Tank Girl is surprised to learn that she is pregnant. How
will she cope with the rampaging hormones, the mood swings,
the bizarre cravings and the varicose veins? More to the point,
how will she cope with the prophesied end of the world, which
appears to be nigh, not to mention the religious cults who
believe her baby to be their messiah...?
Another
graphic novel, another writer. This time Alan Grant takes
over the scripting chores, but fear not, because he has created
his fair share of anarchy in the past, with his work on
Judge Dredd and Lobo to name but two, so he is
well suited to the world of Tank Girl and Booga.
Even
so, that world has changed somewhat since Tank Girl's early
days in Deadline magazine.
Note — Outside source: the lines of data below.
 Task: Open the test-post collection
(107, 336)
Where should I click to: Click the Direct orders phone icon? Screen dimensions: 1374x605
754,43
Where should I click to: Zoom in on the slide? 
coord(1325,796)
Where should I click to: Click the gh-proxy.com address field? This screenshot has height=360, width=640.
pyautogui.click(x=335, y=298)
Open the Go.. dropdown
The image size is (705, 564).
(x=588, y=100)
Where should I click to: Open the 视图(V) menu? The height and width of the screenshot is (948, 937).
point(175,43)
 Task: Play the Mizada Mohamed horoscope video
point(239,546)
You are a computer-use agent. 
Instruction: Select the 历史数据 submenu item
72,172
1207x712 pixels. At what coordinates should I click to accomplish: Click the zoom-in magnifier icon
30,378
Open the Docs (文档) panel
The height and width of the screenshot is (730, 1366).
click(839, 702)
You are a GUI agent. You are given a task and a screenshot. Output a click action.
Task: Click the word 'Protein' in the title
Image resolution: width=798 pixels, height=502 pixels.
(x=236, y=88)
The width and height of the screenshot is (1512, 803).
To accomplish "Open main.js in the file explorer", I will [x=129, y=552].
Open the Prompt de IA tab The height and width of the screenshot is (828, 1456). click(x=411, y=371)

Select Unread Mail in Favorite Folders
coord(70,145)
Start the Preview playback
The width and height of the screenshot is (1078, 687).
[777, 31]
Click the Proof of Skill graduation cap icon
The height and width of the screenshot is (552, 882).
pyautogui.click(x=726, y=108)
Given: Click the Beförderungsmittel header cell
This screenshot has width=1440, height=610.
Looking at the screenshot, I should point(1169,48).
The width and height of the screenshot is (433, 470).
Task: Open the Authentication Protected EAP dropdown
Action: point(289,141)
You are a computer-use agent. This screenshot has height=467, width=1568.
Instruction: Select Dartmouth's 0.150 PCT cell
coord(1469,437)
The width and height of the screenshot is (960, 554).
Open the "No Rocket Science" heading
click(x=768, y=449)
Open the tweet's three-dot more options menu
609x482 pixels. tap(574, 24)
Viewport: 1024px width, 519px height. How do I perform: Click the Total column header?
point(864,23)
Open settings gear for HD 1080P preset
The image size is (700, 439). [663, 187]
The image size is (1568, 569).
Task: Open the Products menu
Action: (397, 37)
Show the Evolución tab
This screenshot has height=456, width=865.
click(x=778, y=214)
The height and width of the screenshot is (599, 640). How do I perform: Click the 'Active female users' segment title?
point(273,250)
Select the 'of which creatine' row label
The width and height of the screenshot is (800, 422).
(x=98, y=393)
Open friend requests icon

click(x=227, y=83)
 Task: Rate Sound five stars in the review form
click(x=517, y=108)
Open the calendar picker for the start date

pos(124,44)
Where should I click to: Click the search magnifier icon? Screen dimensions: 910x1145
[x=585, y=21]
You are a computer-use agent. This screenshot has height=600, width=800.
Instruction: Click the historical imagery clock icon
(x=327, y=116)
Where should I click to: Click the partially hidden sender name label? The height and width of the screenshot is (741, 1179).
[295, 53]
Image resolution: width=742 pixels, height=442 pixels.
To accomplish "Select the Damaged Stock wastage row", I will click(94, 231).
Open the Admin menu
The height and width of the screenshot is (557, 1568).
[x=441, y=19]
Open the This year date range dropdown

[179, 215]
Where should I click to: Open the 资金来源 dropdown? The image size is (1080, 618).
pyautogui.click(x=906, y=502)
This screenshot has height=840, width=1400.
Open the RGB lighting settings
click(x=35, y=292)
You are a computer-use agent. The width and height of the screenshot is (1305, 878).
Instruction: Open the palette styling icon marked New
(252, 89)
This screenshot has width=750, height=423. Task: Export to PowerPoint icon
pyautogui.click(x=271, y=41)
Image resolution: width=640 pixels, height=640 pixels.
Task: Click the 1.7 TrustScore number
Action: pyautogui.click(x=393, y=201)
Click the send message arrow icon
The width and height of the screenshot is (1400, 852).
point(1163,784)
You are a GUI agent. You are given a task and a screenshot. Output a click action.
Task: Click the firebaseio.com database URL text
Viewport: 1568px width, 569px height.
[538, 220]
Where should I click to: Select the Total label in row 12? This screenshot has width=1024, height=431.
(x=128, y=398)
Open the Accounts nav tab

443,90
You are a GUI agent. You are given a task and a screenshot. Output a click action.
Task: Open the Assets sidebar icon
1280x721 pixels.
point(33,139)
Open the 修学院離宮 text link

In the earliest Deadline
strips, it seemed that our anti-heroine's adventures took
place some time in the future - they featured sentient mutant
kangaroos for cryin' out loud! By this point, however, Tank
Girl clearly occupies the present day, or rather 1995, which
was the present day when Apocalypse! was first published
by Vertigo/DC Comics.
This
story well and truly cashes in on the then current fears about
the imminent new Millennium, and the apocalypses that various
religious and secular texts had predicted. Grant manages to
work in several of these, from the biblical Book of Revelations
to the musings of Nostradamus, and also ties in conspiracy
theories about the world-governing Illuminati. On a lighter
note, irreverent guest appearances are made by a whole host
of real-life characters, including Richard and Judy (renamed
as Robert and Julie), TV fitness freak Mr Motivator, Princess
Diana, the Reverend Ian Paisley, Slobodan Milosevic and Boris
Yeltsin.
Philip
Bond, who is no stranger to Tank Girl, kicks off the
inking chores, working over Andy Pritchett's pencils, but
he is soon replaced by Phil Gascoine. The latter's work is,
in my opinion, visibly inferior to begin with, but soon improves
in quality.
This
is wild and wacky stuff, as Tank Girl should be, and
the body count has never been higher.